Using the LLVM 2.1 release, the following test case segfaults when run; a.ll: define i32 @test(i32 %X, ...) { %ap = alloca i8*, i32 1024 %ap2 = bitcast i8** %ap to i8* call void @llvm.va_start(i8* %ap2) %tmp = va_arg i8** %ap, i32 call void @llvm.va_end(i8* %ap2) ret i32 %tmp } declare void @llvm.va_start(i8*) declare void @llvm.va_end(i8*) define i32 @main(i32, i8**, i8**) { %ret = call i32(i32, ...)* @test(i32 0, i32 0) ret i32 %ret } result: $ llvm-as -f a.ll && llc -f a.bc && gcc a.s && ./a.out Segmentation fault $
Verified on darwin/x86-64
There is currently no implementation of the x86-64 va_arg operation. va_arg on x86-64 was going through the default legalize Expand logic, generating code that was incorrect for x86-64. This has temporarily been changed to a compiler abort, to avoid silently generating invalid code. llvm-gcc isn't affected because it doesn't currently use LLVM's va_arg instruction on x86-64; it does the lowering before translating to LLVM.

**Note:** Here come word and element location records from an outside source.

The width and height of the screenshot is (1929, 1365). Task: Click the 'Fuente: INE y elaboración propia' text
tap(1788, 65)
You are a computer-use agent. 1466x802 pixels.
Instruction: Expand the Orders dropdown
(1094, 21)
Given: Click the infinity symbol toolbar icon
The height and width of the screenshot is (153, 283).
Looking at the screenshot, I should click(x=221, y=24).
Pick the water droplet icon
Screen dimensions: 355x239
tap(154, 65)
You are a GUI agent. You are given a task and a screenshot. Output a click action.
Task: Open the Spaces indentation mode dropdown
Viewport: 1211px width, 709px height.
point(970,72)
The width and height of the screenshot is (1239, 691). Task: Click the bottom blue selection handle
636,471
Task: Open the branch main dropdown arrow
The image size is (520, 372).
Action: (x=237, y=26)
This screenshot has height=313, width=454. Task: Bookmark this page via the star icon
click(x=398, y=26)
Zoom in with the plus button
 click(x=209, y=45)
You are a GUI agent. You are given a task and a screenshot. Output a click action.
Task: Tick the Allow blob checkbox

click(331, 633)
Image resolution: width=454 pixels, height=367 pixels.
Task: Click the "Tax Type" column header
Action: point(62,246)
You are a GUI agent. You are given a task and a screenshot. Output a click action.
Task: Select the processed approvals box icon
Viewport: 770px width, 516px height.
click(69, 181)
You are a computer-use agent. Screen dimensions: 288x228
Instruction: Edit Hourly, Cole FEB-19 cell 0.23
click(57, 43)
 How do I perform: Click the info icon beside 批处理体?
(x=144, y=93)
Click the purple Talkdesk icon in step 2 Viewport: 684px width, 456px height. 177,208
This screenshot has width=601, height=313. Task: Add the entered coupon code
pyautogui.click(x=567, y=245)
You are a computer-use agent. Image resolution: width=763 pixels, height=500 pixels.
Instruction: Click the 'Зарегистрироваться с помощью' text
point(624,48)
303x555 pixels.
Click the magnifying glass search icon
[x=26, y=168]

*** Bug 2825 has been marked as a duplicate of this bug. ***
There is a similar problem when using i8 or i16 on x86-32: these are passed in 4 byte wide stack slots (for the usual calling convention at least), but the generic expansion code increments the pointer by 1 (resp. 2) rather than 4.
*** Bug 3569 has been marked as a duplicate of this bug. ***
Works for me in llvm 3.3 (trunk 170352).